Non loin d’eux, les deux chasseurs, toujours attablés, buvaient ou semblaient boire, sans paraître attacher la moindre attention à ce qui se passait autour d’eux.

Les bandits s’étaient assis autour des tables inoccupées, et buvaient à longs traits les liqueurs servies par l’hôtelier.

Ce tableau, digne de Rembrandt ou de Salvator Rosa, était éclairé de la façon la plus fantastique par la lumière des lampes presque effacée par celle du foyer.

Au dehors, on apercevait le campement des autres bandits à demi noyé dans le brouillard, qui de nouveau s’était abattu sur la vallée.

Après avoir examiné pendant quelques instants les deux chasseurs d’un air soupçonneux, le Mayor appela l’hôtelier.

— Qui sont ces deux hommes ? demanda-t-il à voix basse.

— Deux chasseurs bien connus dans la prairie, répondit le Canadien.

— Ah ! ils ont un nom sans doute ; quel est-il ?

— Le plus rapproché de nous se nomme Cœur-Sombre, l’autre Main-de-Fer.
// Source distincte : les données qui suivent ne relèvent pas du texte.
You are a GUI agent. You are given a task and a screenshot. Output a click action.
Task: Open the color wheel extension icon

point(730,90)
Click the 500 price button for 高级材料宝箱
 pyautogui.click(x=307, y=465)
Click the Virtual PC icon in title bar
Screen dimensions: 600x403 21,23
— Ah ! ah ! fit-il en leur lançant un coup d’œil curieux, ce sont les deux coureurs des bois si renommés dans toutes les prairies de l’Ouest ? Je ne suis pas fâché de les avoir vus ; et il ajouta entre ses dents : « J’espère, avant peu, faire plus ample connaissance avec eux. »

— Vous dites, Mayor ?

— Rien. Prends cette bourse, elle renferme en onces d’or mexicaines la rançon promise, rends la liberté à mes quatre camarades.

Il lui tendit la bourse.

— Tout de suite, Mayor, répondit le Canadien en faisant disparaître la bourse avec une dextérité extrême.
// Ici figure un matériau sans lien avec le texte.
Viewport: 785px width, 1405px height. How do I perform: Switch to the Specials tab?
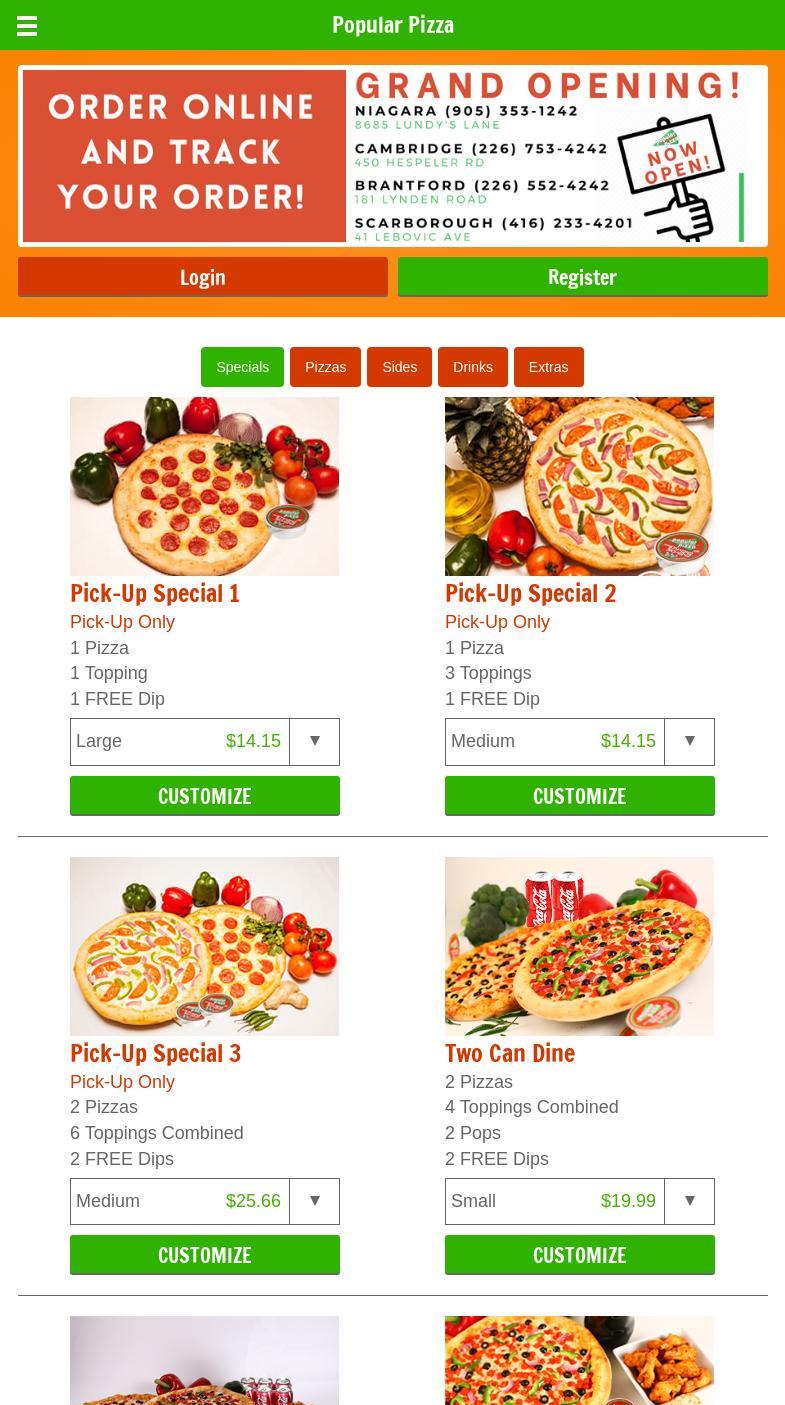[243, 367]

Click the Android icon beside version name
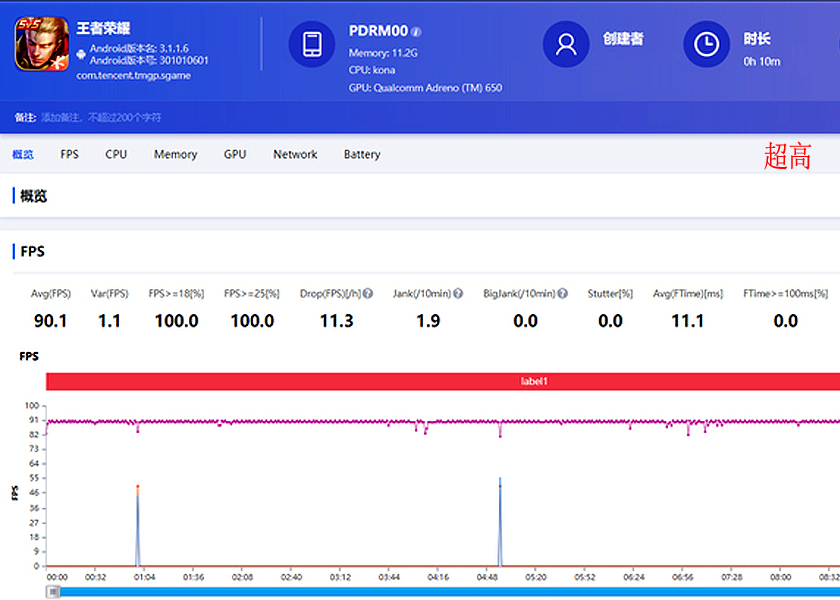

Le Mayor appela du geste un grand gaillard, aux traits sombres et sournois qui, l’épaule contre la cheminée, fumait un régalia tout en suivant d’un regard distrait les capricieux élans des flammes du foyer.

À l’appel de son chef, cet homme se redressa et vint s’asseoir nonchalamment sur la chaise que celui-ci lui désigna près de lui.

— Qu’as-tu donc ? lui demanda dans une langue incompréhensible pour les autres bandits, le Mayor d’un ton presque affectueux, qu’as-tu donc, mon pauvre Felitz ? Depuis deux jours, je ne te reconnais plus, tu es sombre comme la nuit, serais-tu malade ?

— D’esprit et de cœur, oui, je ne sais quel sombre pressentiment m’agite, je ne me reconnais plus moi-même, si j’étais superstitieux, je croirais, le diable m’emporte, qu’un malheur est suspendu sur ma tête ! répondit-il dans la même langue.

— Allons donc ! Felitz, mon ami, est-ce que des gens comme nous doivent avoir de ces craintes puériles, bonnes pour les enfants et les vieilles femmes ? Nous ne reconnaissons qu’un Dieu, nous autres, le plus puissant de tous : l’or ! Secoue-toi et redeviens homme, nous tenons notre fortune entre nos mains, et quelle fortune ! je ne sais combien de millions, la laisserons-nous échapper par notre faute, ami Felitz, réponds-moi ?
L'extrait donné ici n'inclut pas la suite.